The Better Cotton Initiative (BCI), an independent organization that promotes sustainably grown and responsibly harvested cotton, announced last week it would cease all its activities in Xinjiang, the region of northwest China where millions of Turkic Muslims are subjected to serious human rights violations, including significant risk of forced labor.
BCI has concluded that Xinjiang is “an increasingly untenable operating environment.” This is similar to decisions made recently by other independent auditing firms and major brands. In September, apparel giant H&M cut ties to an indirect supplier in Xinjiang out of concerns about “forced labour and discrimination of ethnoreligious minorities.” Days later, five firms that had been hired by companies to assess the integrity of their Xinjiang supply chains —Sumerra LLC, Bureau Veritas SA, TÜV SÜD, RINA SpA, and Worldwide Responsible Accredited Production—said they would no longer provide that service in that region.
Last March, BCI suspended parts of its work, including ending licensing of farmers and its relationship with the Xinjiang Production and Construction Corps, a military-economic entity unique to the region’s repressive governance.
Companies should be checking their supply chains for human rights abuses and taking steps to prevent or address them, in keeping with the United Nations Guiding Principles on Business and Human Rights. But this has become increasingly difficult for companies operating in Xinjiang. Chinese authorities there are notorious for blocking independent investigators. Companies point to their positive influence creating jobs, and broadly assert that audits do not turn up strong evidence of forced labor despite growing indicators of its widespread use.
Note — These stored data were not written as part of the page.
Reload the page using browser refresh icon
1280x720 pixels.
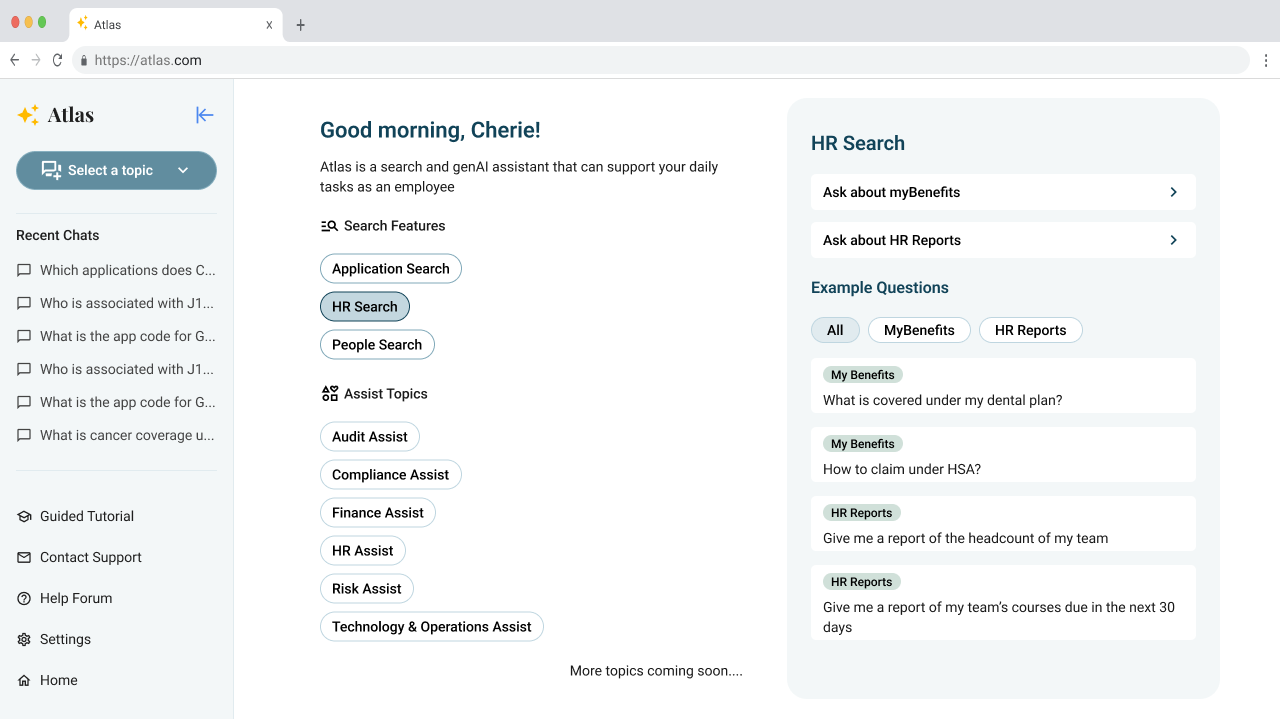pos(57,60)
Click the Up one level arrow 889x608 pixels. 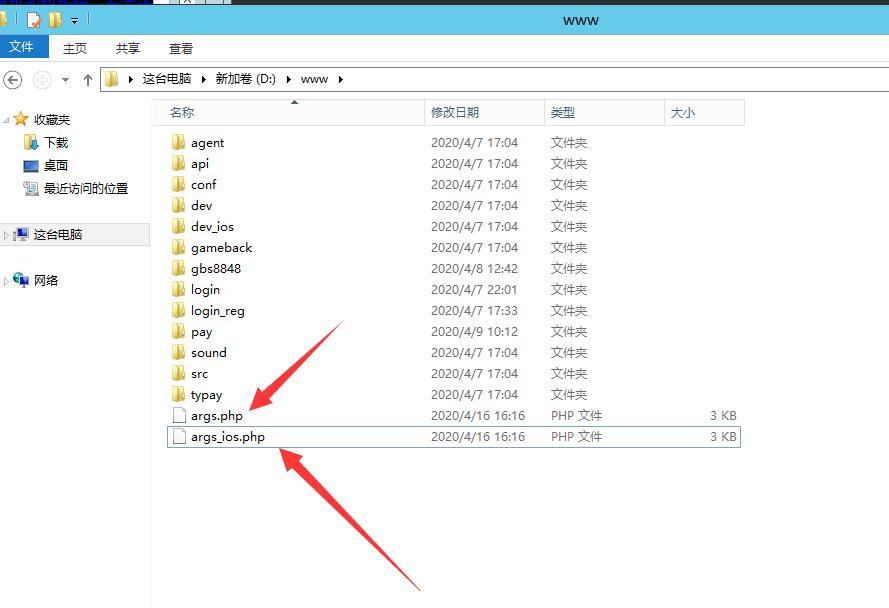(x=88, y=80)
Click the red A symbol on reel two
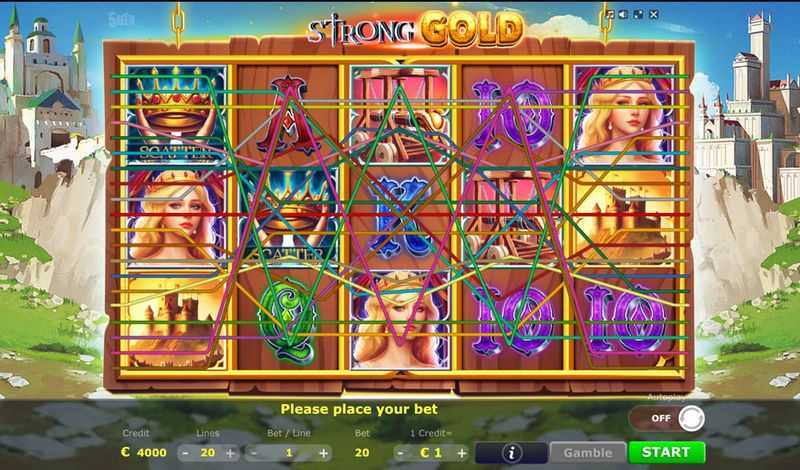Viewport: 800px width, 470px height. [288, 115]
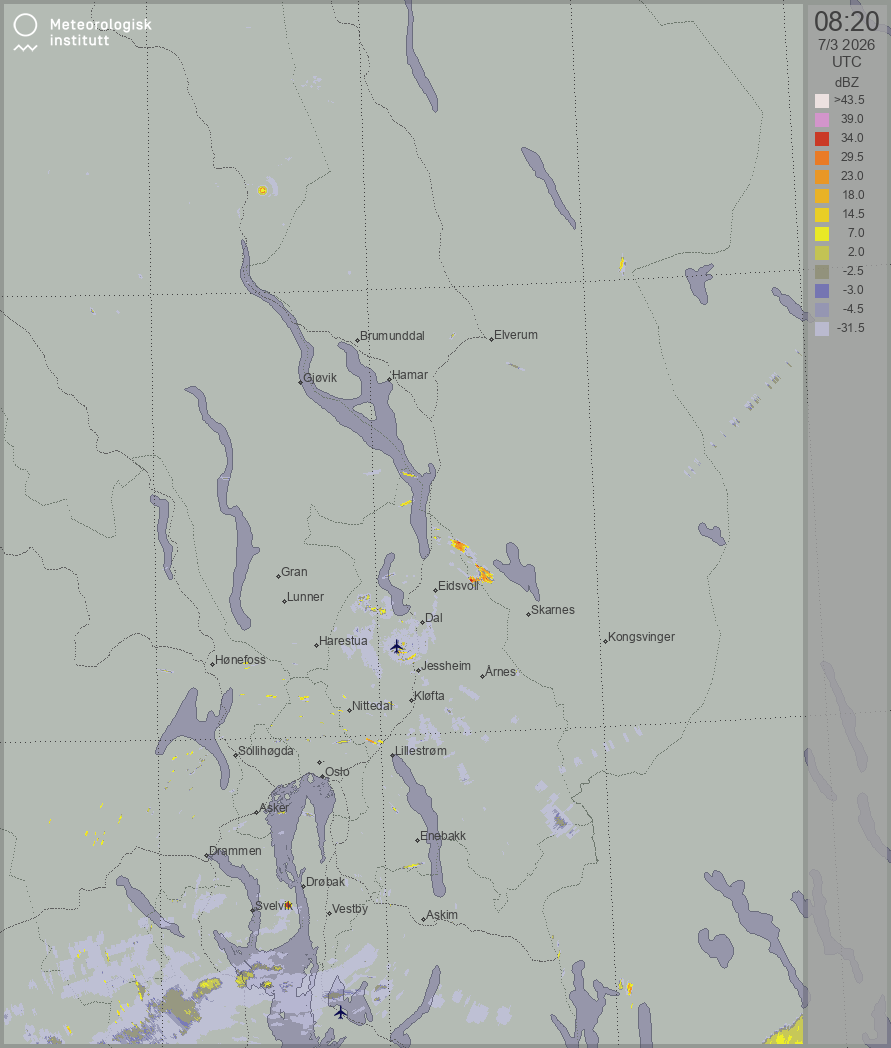
Task: Click the Kongsvinger town marker
Action: (x=605, y=640)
But the ground may be shifting as auditors have started refusing the jobs, major brands started cutting ties for fear of reputational harm, and legislators in several countries are considering new laws to limit imports that may have been made with forced labor.
Apparel companies could take the step of joining a global coalition to end forced labor. International firms with a presence in the region should urge Chinese authorities to not only permit independent auditors, but also give unfettered access to United Nations human rights inspectors, for which international momentum is growing. Auditors and companies should hear directly and freely from Turkic Muslims in Xinjiang about forced labor and other rights abuses and that a “tenable” operating environment exists before considering a return.